◆ **Task prompt**:
Go through the data below line by line and count those containing the word "screenshot". Reply with the count only.

◆ **Input records**:
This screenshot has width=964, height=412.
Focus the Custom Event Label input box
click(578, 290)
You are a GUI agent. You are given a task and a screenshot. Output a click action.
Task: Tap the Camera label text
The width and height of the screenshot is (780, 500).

◆ **Solution below**:
3